Our human-condition struggles may seem divergent but, in essence, Frozen River
reminds us that they are really all the same - no matter our economic
circumstance. The hardships are so unendurable at times it is almost humorous. I
give credit to the editing of this film as it exported a lot of power to the
narrative. Blu-ray Release Date: February 10th,
2009
Peter Sellers Collection - Five strong UK
comedies starring peter Sellers made in the late 50's and early 60's. The films
are great fun and I was very impressed with my viewings. Four of the five of
them are absolute classics (The Smallest Show on Earth, I'm All Right Jack,
Two Way Stretch and Heavens Above!). If you weren't lucky enough to own the AB set
this seems a convenient stop-gap replacement and the titles alone should be
worth the price for many. DVD Release Date: February 3rd, 2009
The Pelican Brief
BR - Another John Grisham legal thriller comes to the screen, pairing
Denzel Washington and Julia Roberts in a film directed by Alan J. Pakula, who is
known for dark-hued suspense pictures such as Klute, The Parallax View,
All the
President's Men, and Presumed Innocent. The Pelican Brief isn't up to the level
of those films, but it is a perfectly entertaining movie about a law student
(Roberts) whose life is endangered when she discovers evidence of a conspiracy
behind the killings of two Supreme Court justices. She enlists the help of an
investigative reporter (Washington) and the two become fugitives.

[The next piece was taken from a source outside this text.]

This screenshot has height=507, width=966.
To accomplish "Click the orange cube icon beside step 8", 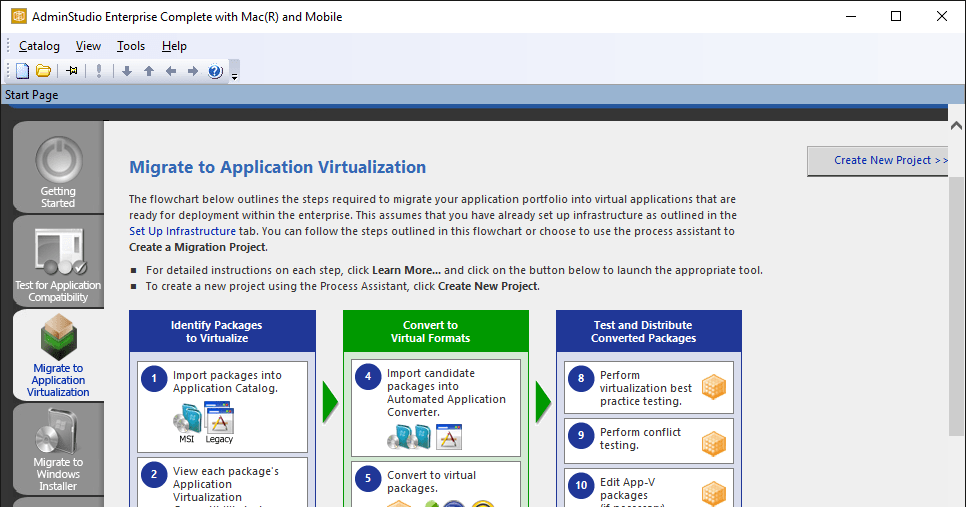I will pos(713,387).
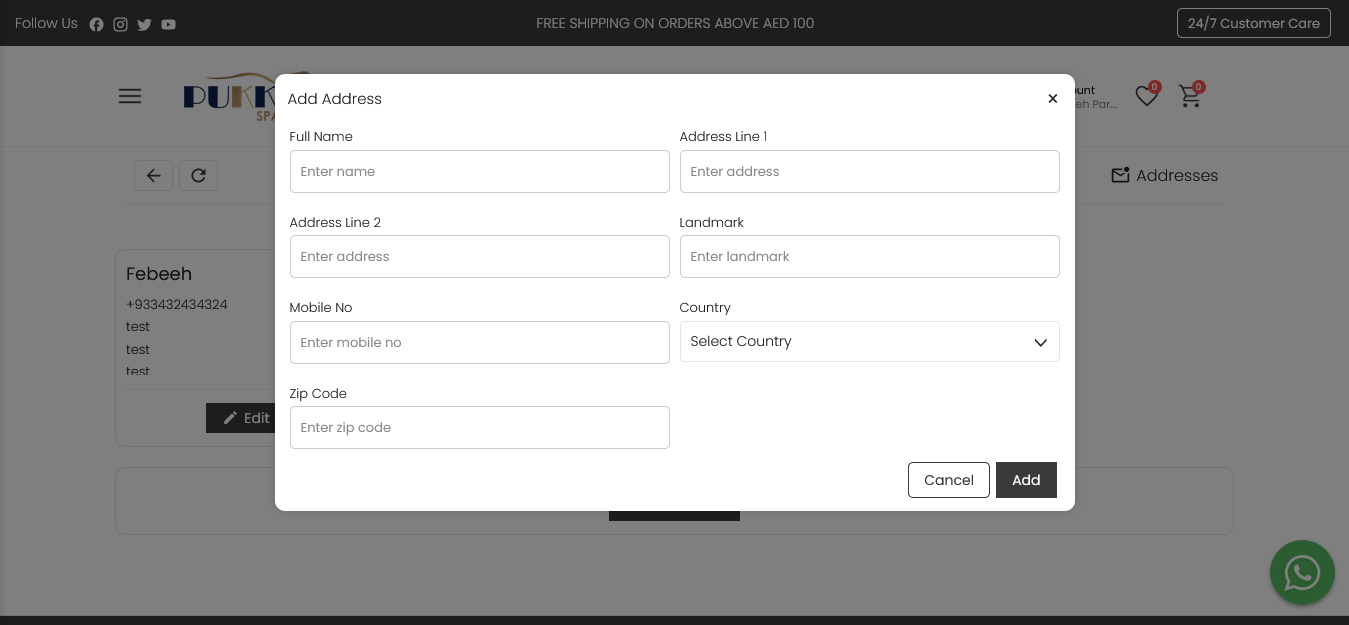Click into the Address Line 1 field

tap(869, 172)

Blu-ray Release Date: February 10th, 2009
Office Space BR
- Office Space is now almost ten years old. There's a quote by Roger Ebert on
the cover: "A smart, savage comedy." Perhaps the satire was fresh back then, but
it seems now, while apt, old hat. That said, it's hard not to relate to life in
a cubicle even if you've never worked in such an office. And yes, Mike Judge's
portrait of middle and upper management is vicious with a core of truth, but I
found just about every gag – with the exception of any scene with Stephen Root
as the bug-eyed and relentlessly put-upon Milton - predictable and telegraphed
for too long before it punched. I never could work up much enthusiasm for the
antihero drudges or their plot to achieve early retirement.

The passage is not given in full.